§ **TEXTE**
____

Sur les montants dédiés aux aides sociales, les fameux “deux cents dinars“ distribués, j’ai trouvé 5 millions de dinars qui n’ont pas été retirés par les bénéficiaires. La grande question qui se pose alors est : “si ces personnes ont bien reçu la notification qui leur permet d’aller retirer cette argent, comment ça se fait qu’elles ne l’aient pas fait ?“ On leur envoie pendant six mois des mandats qu’elles ne retirent pas. Une énigme !
J’ai demandé un audit à la Cour des comptes qui est aujourd’hui en train d’auditer le projet, et elle va finir par nous dire ce qui s’est réellement passé.
En tous cas, 45 millions de dinars ont été retirés et 5 millions restent un mystère.
Je peux vous donner beaucoup d’autres exemples. C’est pour cela que je suis en train de tout réexaminer en profondeur dans le ministère.
J’ai demandé un audit à la Cour des comptes qui est en train d’auditer le projet. Elle va finir par nous dire ce qui s’est passé
Mais est-ce le rôle du ministère de l’Emploi de faire du social ?
Au fait, la demande a été faite par le ministère des Affaires sociales qui a demandé une rallonge parce que le ministère de l’Emploi a des fonds.

____

§ **EXTRAIT DE DONNÉES**
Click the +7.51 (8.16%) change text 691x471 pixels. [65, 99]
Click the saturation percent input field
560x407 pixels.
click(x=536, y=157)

____

§ **CONSIGNES**
- a) Répondez à ces questions sur le texte ci-dessus :
(i) Quelle somme n'a pas été retirée par les bénéficiaires des aides sociales ?
(ii) À quelle institution un audit a-t-il été demandé ?
(iii) Quel ministère a demandé une rallonge ?
- b) Pouvez-vous recopier le passage du texte ci-dessus compris entre « En tous cas, 45 » et « du social ? », inclus ?
- c) Quels montants en dinars le texte ci-dessus mentionne-t-il ? Citez chacun une seule fois.

§ **RÉPONSES**
- a)
(i) 5 millions de dinars
(ii) La Cour des comptes
(iii) Le ministère des Affaires sociales

- b)
En tous cas, 45 millions de dinars ont été retirés et 5 millions restent un mystère.
Je peux vous donner beaucoup d’autres exemples. C’est pour cela que je suis en train de tout réexaminer en profondeur dans le ministère.
J’ai demandé un audit à la Cour des comptes qui est en train d’auditer le projet. Elle va finir par nous dire ce qui s’est passé
Mais est-ce le rôle du ministère de l’Emploi de faire du social ?

- c)
- deux cents dinars
- 5 millions de dinars
- 45 millions de dinars